Anders als im Pkw gibt es bei Nutzfahrzeugen aller Art viele Initiativen für den Verkehr mit Wasserstoff-betriebenen Brennstoffzellen. Etablierte Player und Startups haben sich auf den Weg gemacht, um die Entwicklung der Antriebe selbst sowie die der Infrastruktur voranzutreiben.

Welche Aspekte treiben die Branche um? Welche technologischen Unterschiede gibt es? Und wo stehen wir wirklich bei der Elektromobilität mit Wasserstoff und Brennstoffzelle? Das ist der Fokus von „electrive.net LIVE“.

e-mobil BW GmbH

Alina Richter und Franz Loogen von der e-mobil BW GmbH eröffnen den Tag. Geschäftsführer Loogen macht zuerst auf ein Grundproblem aufmerksam: Der Verkehrssektor wird die CO2-Minderungsziele kurzfristig nicht erreichen. Ein gutes Drittel der Emissionen wird hier durch Nutzfahrzeuge freigesetzt.

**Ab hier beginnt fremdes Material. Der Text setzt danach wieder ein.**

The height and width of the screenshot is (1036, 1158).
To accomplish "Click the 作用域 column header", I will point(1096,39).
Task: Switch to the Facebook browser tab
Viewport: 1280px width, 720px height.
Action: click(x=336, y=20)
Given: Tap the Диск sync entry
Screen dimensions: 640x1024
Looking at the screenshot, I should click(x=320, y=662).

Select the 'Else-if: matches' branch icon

Loogens These: Die Elektromobilität mit Brennstoffzellen ist ein elementarer Bauteil bei der Dekarbonisierung des Verkehrs. Hierzu wird Deutschland auch auf Importe von grünem Wasserstoff angewiesen sein; sie werden Teil der kommenden H2-Wirtschaft.

Die Kosten für die Infrastruktur und die Fahrzeuge müssten noch deutlich sinken, so Loogen. Er ist trotzdem zuversichtlich, dass eine Skalierung sinnvoll machbar ist. In Baden-Württemberg jedenfalls gibt es etliche Unternehmen und Institute, die daran arbeiten.

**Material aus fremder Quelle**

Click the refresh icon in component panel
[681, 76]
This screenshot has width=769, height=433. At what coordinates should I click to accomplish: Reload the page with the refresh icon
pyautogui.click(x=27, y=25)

Alina Richter, Referentin für Wasserstoff- und Brennstoffzellentechnologien, stellt im Anschluss die Akteure aus Baden-Württemberg vor. Ein Kern sind das Cluster Wasserstoff und die Plattform H2BW, in denen sich 216 Partner vernetzen.

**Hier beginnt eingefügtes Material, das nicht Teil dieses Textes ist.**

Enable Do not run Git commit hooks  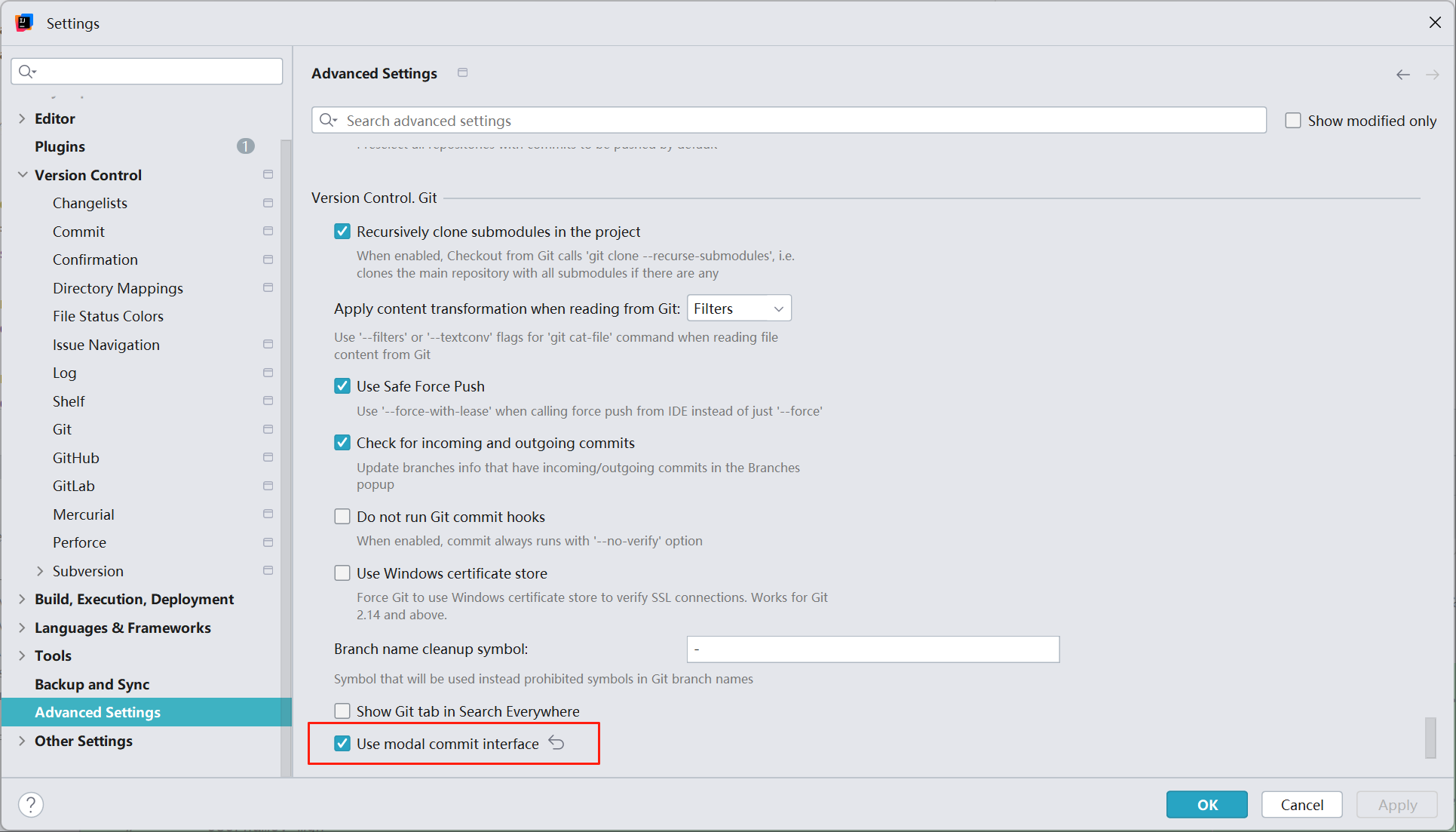click(342, 517)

Im Cluster sind viele Themen zusammengefasst, die weit über die Fahrzeuge selbst hinausgehen – es gibt Arbeitsgruppen zur Erzeugung und Infrastruktur, zur Weiterbildung und mehr. Auch die Wissenstransformation ist ein wichtiges Tool für Unternehmen.

Die Stimmung, so Richter auf Nachfrage, sei der Energiekrise zum Trotz äußerst zuversichtlich.

IFEU Heidelberg

Julius Jöhrens forscht am IFEU (Institut für Energie- und Umweltforschung) Heidelberg an H2-Trucks. Er möchte die systemische Perspektive einbringen: Warum brauchen wir eigentlich die Brennstoffzellentechnologie im Verkehrssektor?

Ein Treiber der Dekarbonisierung ist die EU-Vorgabe, die CO2-Emissionen für schwere Nutzfahrzeuge bis 2030 um 30 Prozent zu reduzieren. Der Klimaschutz erzwingt die Elektrifizierung.

Jöhrens macht klar, dass Deutschland beim Schwerverkehr zum Erreichen der CO2-Ziele einen radikalen Pfad einschlagen muss. Der Zeitdruck ist groß. Clean Room-Gespräche mit den Herstellern haben ergeben, dass 2030 etwa 15 Prozent der Neufahrzeuge Brennstoffzellen-elektrisch unterwegs sind.

2030 wird aus Sicht von Jöhrens beim deutschen Strommix nur eine geringe CO2-Reduzierung durch H2-Lkw umsetzbar sein, und auch die Kosten würden nicht schnell genug sinken. Wir brauchen einen anderen Energiemix, nämlich einen grünen. Wirtschaftlich konkurrenzfähig zum Diesel könne die Brennstoffzellen-Lkw 2030 noch nicht sein, vermutet Jöhrens.

Robert Bosch GmbH

Thomas Wintrich von der Robert Bosch GmbH referiert zu den Lösungen, die das Unternehmen bei Brennstoffzellen anbietet: „Wir bringen die Fuel Cell in die Serienanwendung.“ Für uns, so Wintrich, ist das ein großer Schritt.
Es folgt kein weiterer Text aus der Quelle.